FAYETTEVILLE, Ark. (KNWA/KFTA) — Some Arkansans started the new year with a bigger paycheck as minimum wage went up. Starting January 1, 2021, the minimum wage went up by one dollar to $11 an hour.
Local community leaders tell us it’s about all workers taking home a livable wage and boosting the economy but the health crisis has made it much more challenging.
The majority of Arkansans voted for the initiative to raise the minimum wage back in 2018. At the time, the minimum wage was $8.50.
For jobs with tips, those workers will get a base pay of $2.63 cents. They must make the hourly minimum wage with their tips included. The employer covers the difference.

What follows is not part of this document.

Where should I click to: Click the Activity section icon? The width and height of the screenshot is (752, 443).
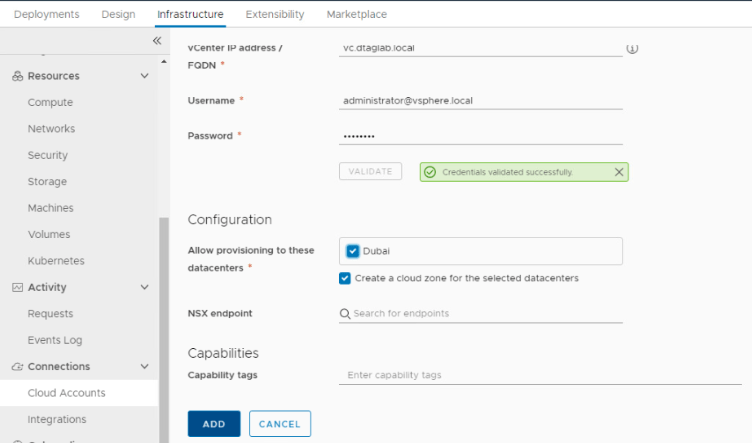pos(18,288)
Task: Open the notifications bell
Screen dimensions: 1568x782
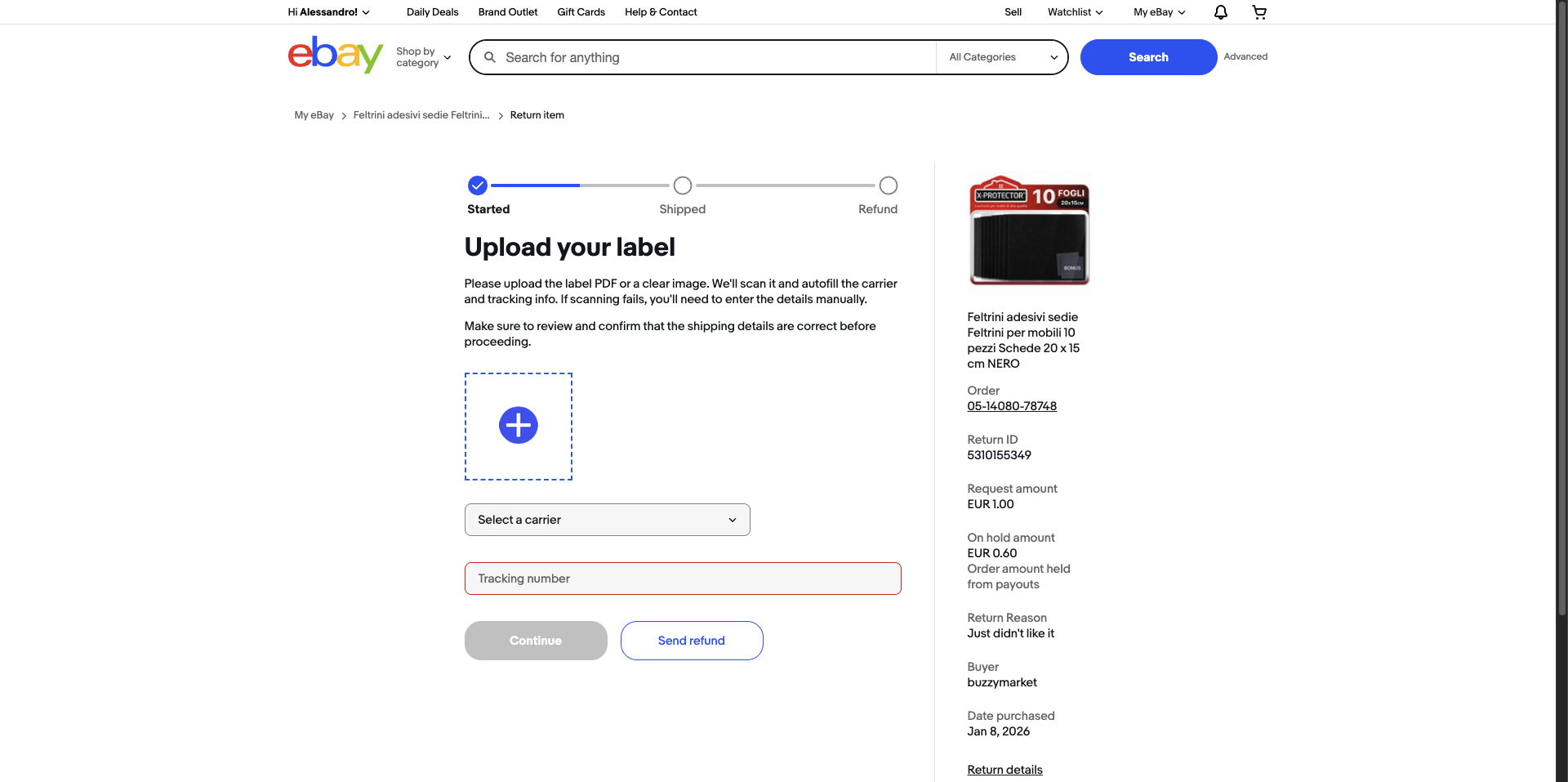Action: tap(1220, 12)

Fayetteville Chamber of Commerce, President and CEO, Steve Clark said this is a good thing for Northwest Arkansas which continues to see growth in its business sector, housing and population.
He said to be able to keep good people here and attract innovative talent from other regions, you need competitive pay.
“I’m going to live a place where I’m going to enjoy the lifestyle there, like the parks, the trails… but also can make a living and not only can I take care of myself, but if I choose to have a family, I can take care of my family,” said Clark.
Clark said some business owners will have to make some tough decisions about raising prices, making adjustments to their hours or employment to cover the cost but there are also programs that can help.
The chamber is here to connect local businesses with resources, various programs or technologies to help them succeed.
Clark tells us the pandemic is forcing people to find creative, smarter and more efficient ways to make their business work.
Clark said it also takes the support of the community. He encourages everyone to get behind the businesses in their area and spend money locally.
“Anytime you can order a meal out, order a meal out and pick it up. Anytime you can put some infusion of cash back into Fayetteville, Springdale, Rogers or Bentonville or wherever you live, you’re helping our economy. You’re helping that business,” said Clark.